__Exercise details__.
Nothing but the lines from the one containing "Click the large" to the final line of the entries should appear, copied exactly and without pictures.

Stored items:
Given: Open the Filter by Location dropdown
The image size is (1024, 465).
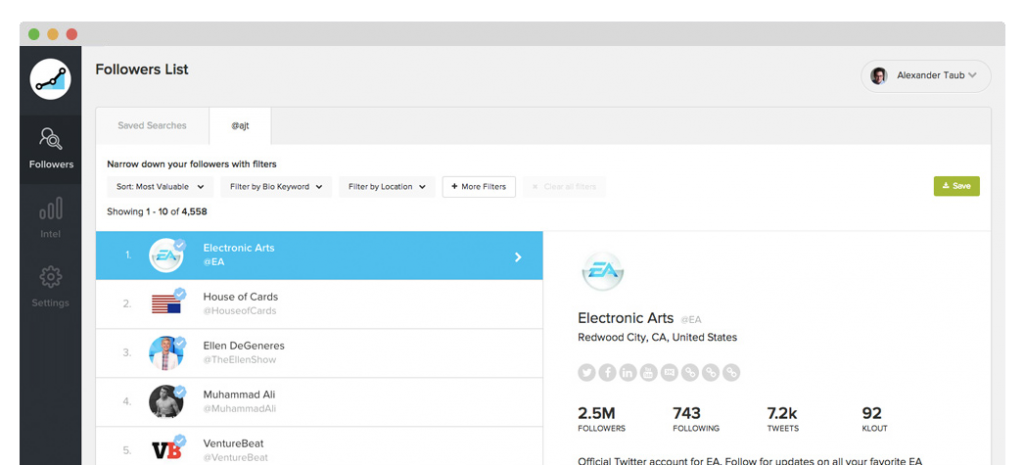Looking at the screenshot, I should 386,187.
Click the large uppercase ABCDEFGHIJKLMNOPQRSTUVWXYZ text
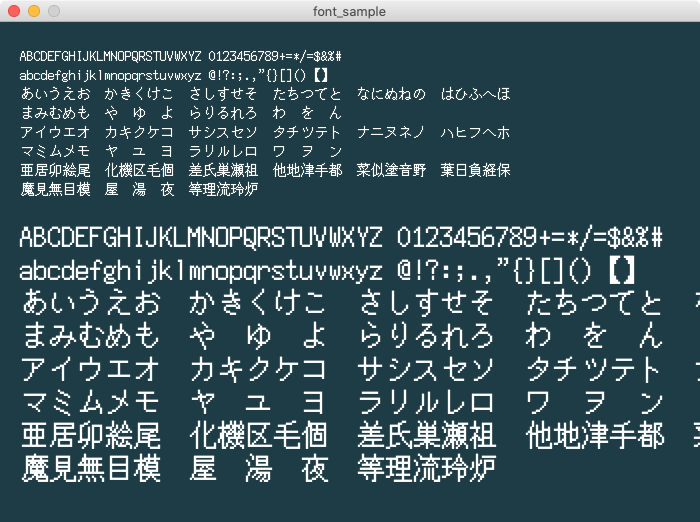700x522 pixels. pos(200,238)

__Answer to this task__.
Click the large uppercase ABCDEFGHIJKLMNOPQRSTUVWXYZ text
700x522 pixels. pos(200,238)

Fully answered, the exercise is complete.